A MSC e a Maersk notificaram o Conselho Administrativo de Defesa Econômica (Cade) comprometendo-se a encerrar a sociedade que mantêm na Brasil Terminal Portuário (BTP), caso uma das duas empresas seja vencedora do leilão do Tecon Santos 10, futuro terminal de contêineres do Porto de Santos e considerado o maior projeto portuário do país.
Atualmente, a BTP é controlada em partes iguais pela APM Terminals, subsidiária da Maersk, e pela Terminal Investment Limited (TiL), empresa ligada à MSC em parceria com a gestora Global Infrastructure Partners (GIP), controlada pela BlackRock.
A notificação ao Cade busca atender uma das principais exigências previstas para a disputa do Tecon Santos 10. Pelo modelo em discussão, operadores que já possuem terminais de contêineres em Santos somente poderão participar da fase inicial da licitação se apresentarem, antes da publicação do edital, um compromisso irrevogável de alienar sua participação em um terminal existente no porto.
O Tecon Santos 10 foi projetado para movimentar até 3 milhões de TEUs por ano, capacidade equivalente ao dobro da atualmente operada pela BTP. A concessão terá prazo de 25 anos, com previsão de aproximadamente R$ 6,4 bilhões em investimentos, segundo o Ministério de Portos e Aeroportos.
Além da MSC e da Maersk, o projeto também desperta interesse de outros grandes grupos internacionais e nacionais, entre eles a chinesa Cosco e a JBS Terminais, braço portuário do grupo J&F.
Localizada na região da Alemoa, na margem direita do Porto de Santos, a BTP opera um terminal multiuso voltado à movimentação de contêineres e granéis líquidos.
Em 2025, a empresa registrou faturamento de R$ 2,1 bilhões e respondeu por 31% de toda a movimentação de contêineres do Porto de Santos, ficando atrás apenas da Santos Brasil.
MSC e Maersk são as duas maiores armadoras do mundo e, juntas, representam cerca de um terço da capacidade global de transporte marítimo de contêineres.
Nos últimos anos, ambas intensificaram investimentos em terminais portuários como parte de uma estratégia de verticalização dos negócios.
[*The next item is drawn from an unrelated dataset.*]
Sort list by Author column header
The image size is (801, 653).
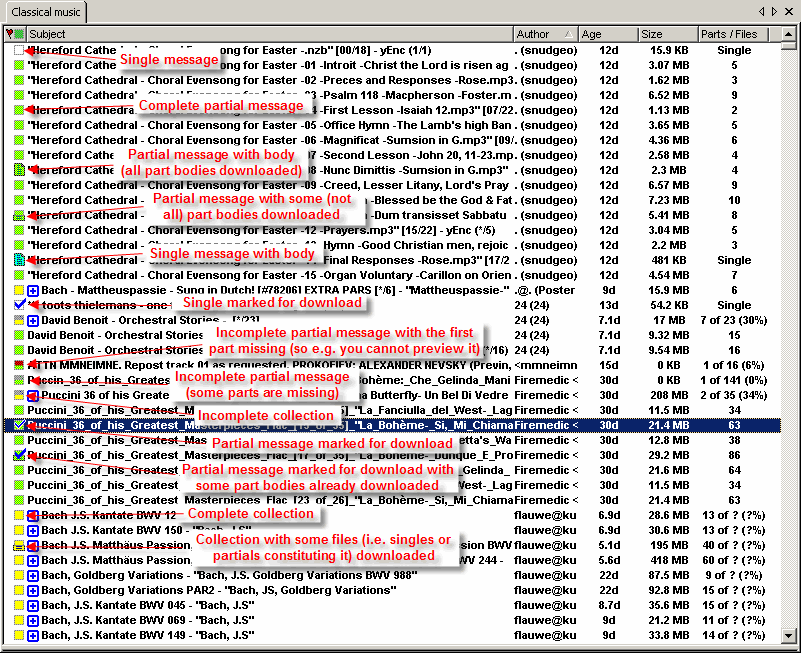(x=545, y=34)
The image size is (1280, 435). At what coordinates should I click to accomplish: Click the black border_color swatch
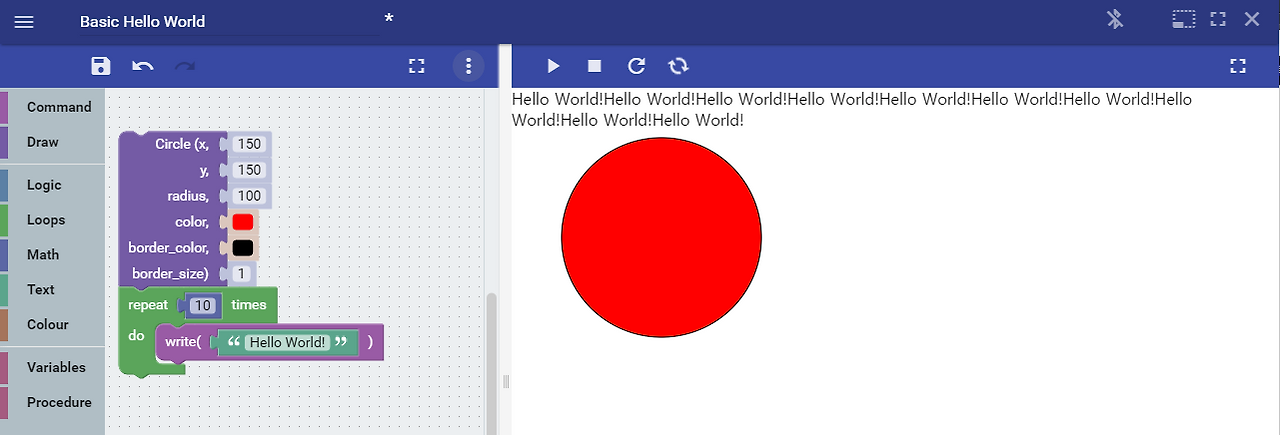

Ao controlar também a infraestrutura onde seus navios atracam, as companhias ampliam o controle sobre custos operacionais, disponibilidade de berços e eficiência logística.
Após a divulgação da notificação ao Cade, a Maersk esclareceu que ainda não está definido qual será sua posição na eventual operação.
Segundo a empresa, caso uma das partes conquiste o Tecon Santos 10, a APM Terminals poderá tanto adquirir os 50% restantes da BTP quanto vender sua própria participação. A definição dependerá exclusivamente do resultado do leilão.
A decisão sobre o modelo definitivo de participação dos operadores no Tecon Santos 10 continua sendo um dos principais pontos de discussão entre o governo federal, o Tribunal de Contas da União (TCU) e os agentes do setor portuário, diante dos impactos concorrenciais que o novo terminal poderá gerar no Porto de Santos.